The forensic laboratory had made a plaster cast of the heel taken from the Grimaldi boots. They were good impressions, very clear; but the print off the carpet was not. Even so, they were reasonably sure the impression had been made by the same boots. Torsen asked whether it could be used as a piece of evidence, whether it would stand up in court. He was told that it could not, since the print taken from the victim's hotel room was only of a section of the heel.

"But you think it was from the same boot?"

"Yes I do, but that is just my personal opinion." Torsen sighed; it had been a long, fruitless day. The second disappointment was that the sawdust taken from the victim's hotel room matched the fifteen samples taken from the circus, all from different cages. The sawdust was also discovered to be similar to samples brought in from the Berlin zoo, the Tiergarten.

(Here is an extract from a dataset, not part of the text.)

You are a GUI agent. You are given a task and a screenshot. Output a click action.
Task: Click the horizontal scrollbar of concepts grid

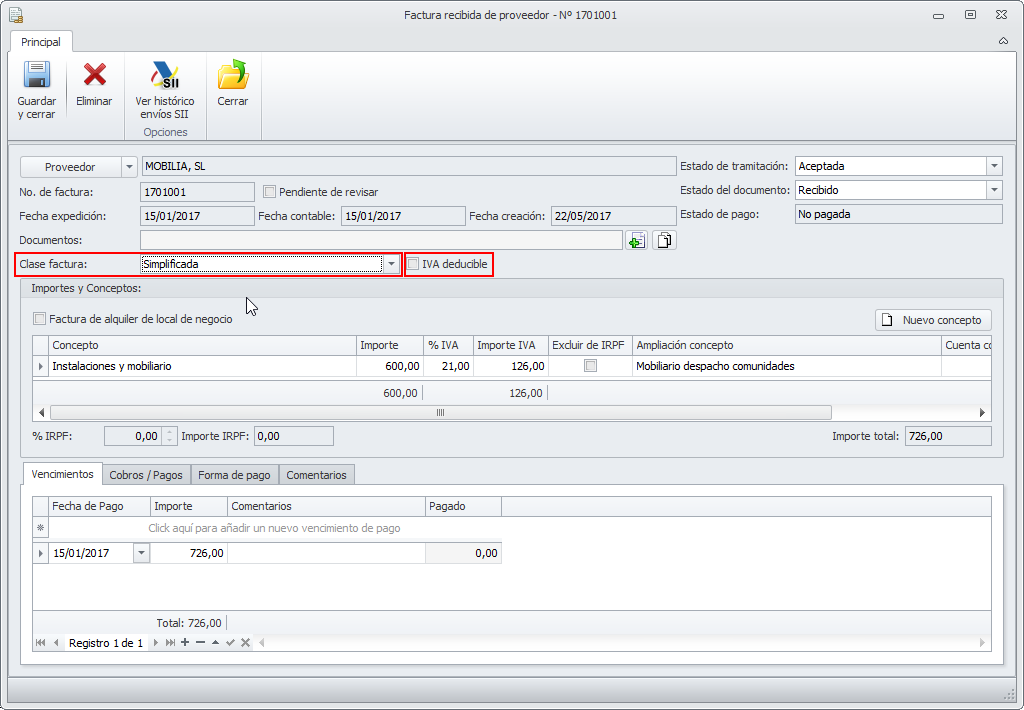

Torsen's next inquiry was at the bus station. The night duty staff had still to be questioned regarding bus passengers the night Kellerman was killed. The three drivers could not remember any male passenger fitting the inspector's description; two could not recall anyone getting off from a bus at or near the Grand Hotel; the third driver could only recall a female passenger who had picked up the bus from the depot and gotten off at the stop close to the Grand Hotel; but he could recall little else about her except her long, dark hair. He remembered that it had been a particularly unpleasant journey, the vehicle was mostly filled with Polish women and children who had been greatly disturbed by a group of young punks hurling bricks at the bus, shouting Nazi slogans. The driver spent considerable time berating the police, saying they should provide buses, drivers, and passengers with better security.

Torsen returned to the station, heated up a bowl of soup in the microwave and looked over his notes. He had a motive — the man was disliked by everyone he seemed to have been in contact with, possibly owed money to whoever killed him. But from there on it went downhill; no one person had seen a man fitting the description of the potential suspect.